▶ [Instructions to follow]: Everything from the line containing "Where should I click to: Open" through the last line of the material below is to be copied exactly, ends included.
--- Available data Enclosed Below ---
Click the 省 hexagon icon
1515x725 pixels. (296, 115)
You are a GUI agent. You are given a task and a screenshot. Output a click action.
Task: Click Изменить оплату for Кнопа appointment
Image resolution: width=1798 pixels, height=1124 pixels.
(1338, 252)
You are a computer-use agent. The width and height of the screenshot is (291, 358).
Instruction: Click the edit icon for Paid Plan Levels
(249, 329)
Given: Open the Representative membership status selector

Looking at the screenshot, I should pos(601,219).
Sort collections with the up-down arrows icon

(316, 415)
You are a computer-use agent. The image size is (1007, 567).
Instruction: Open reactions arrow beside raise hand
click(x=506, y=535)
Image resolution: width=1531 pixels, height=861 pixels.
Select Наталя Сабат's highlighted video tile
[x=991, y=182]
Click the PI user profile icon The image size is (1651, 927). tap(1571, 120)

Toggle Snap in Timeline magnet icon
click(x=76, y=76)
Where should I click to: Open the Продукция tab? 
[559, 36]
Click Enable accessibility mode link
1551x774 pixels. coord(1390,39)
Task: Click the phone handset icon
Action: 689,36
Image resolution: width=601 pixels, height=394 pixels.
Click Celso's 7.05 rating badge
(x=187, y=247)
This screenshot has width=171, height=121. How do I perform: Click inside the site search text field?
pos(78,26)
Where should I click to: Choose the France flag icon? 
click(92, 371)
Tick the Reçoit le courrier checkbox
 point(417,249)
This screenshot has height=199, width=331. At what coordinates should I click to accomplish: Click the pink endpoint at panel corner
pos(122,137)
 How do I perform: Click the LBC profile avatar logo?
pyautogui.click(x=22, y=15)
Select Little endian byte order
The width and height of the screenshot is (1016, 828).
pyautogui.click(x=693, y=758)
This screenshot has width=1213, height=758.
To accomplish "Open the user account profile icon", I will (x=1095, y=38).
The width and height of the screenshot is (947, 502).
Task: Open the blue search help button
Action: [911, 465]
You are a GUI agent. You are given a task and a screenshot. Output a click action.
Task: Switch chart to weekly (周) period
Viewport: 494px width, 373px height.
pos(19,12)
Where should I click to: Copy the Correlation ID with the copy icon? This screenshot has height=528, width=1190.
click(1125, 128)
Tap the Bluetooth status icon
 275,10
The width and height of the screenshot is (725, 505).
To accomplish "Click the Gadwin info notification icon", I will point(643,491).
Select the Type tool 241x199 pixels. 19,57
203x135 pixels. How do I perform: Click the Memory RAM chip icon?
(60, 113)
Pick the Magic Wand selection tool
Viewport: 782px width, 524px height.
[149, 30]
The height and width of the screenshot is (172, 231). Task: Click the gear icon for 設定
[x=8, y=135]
--- End of Enclosed Available data ---
▶ [Completed exercise]:
Where should I click to: Open the Продукция tab? 
[559, 36]
Click Enable accessibility mode link
1551x774 pixels. coord(1390,39)
Task: Click the phone handset icon
Action: 689,36
Image resolution: width=601 pixels, height=394 pixels.
Click Celso's 7.05 rating badge
(x=187, y=247)
This screenshot has width=171, height=121. How do I perform: Click inside the site search text field?
pos(78,26)
Where should I click to: Choose the France flag icon? 
click(92, 371)
Tick the Reçoit le courrier checkbox
 point(417,249)
This screenshot has height=199, width=331. At what coordinates should I click to accomplish: Click the pink endpoint at panel corner
pos(122,137)
 How do I perform: Click the LBC profile avatar logo?
pyautogui.click(x=22, y=15)
Select Little endian byte order
The width and height of the screenshot is (1016, 828).
pyautogui.click(x=693, y=758)
This screenshot has width=1213, height=758.
To accomplish "Open the user account profile icon", I will (x=1095, y=38).
The width and height of the screenshot is (947, 502).
Task: Open the blue search help button
Action: [911, 465]
You are a GUI agent. You are given a task and a screenshot. Output a click action.
Task: Switch chart to weekly (周) period
Viewport: 494px width, 373px height.
pos(19,12)
Where should I click to: Copy the Correlation ID with the copy icon? This screenshot has height=528, width=1190.
click(1125, 128)
Tap the Bluetooth status icon
 275,10
The width and height of the screenshot is (725, 505).
To accomplish "Click the Gadwin info notification icon", I will point(643,491).
Select the Type tool 241x199 pixels. 19,57
203x135 pixels. How do I perform: Click the Memory RAM chip icon?
(60, 113)
Pick the Magic Wand selection tool
Viewport: 782px width, 524px height.
[149, 30]
The height and width of the screenshot is (172, 231). Task: Click the gear icon for 設定
[x=8, y=135]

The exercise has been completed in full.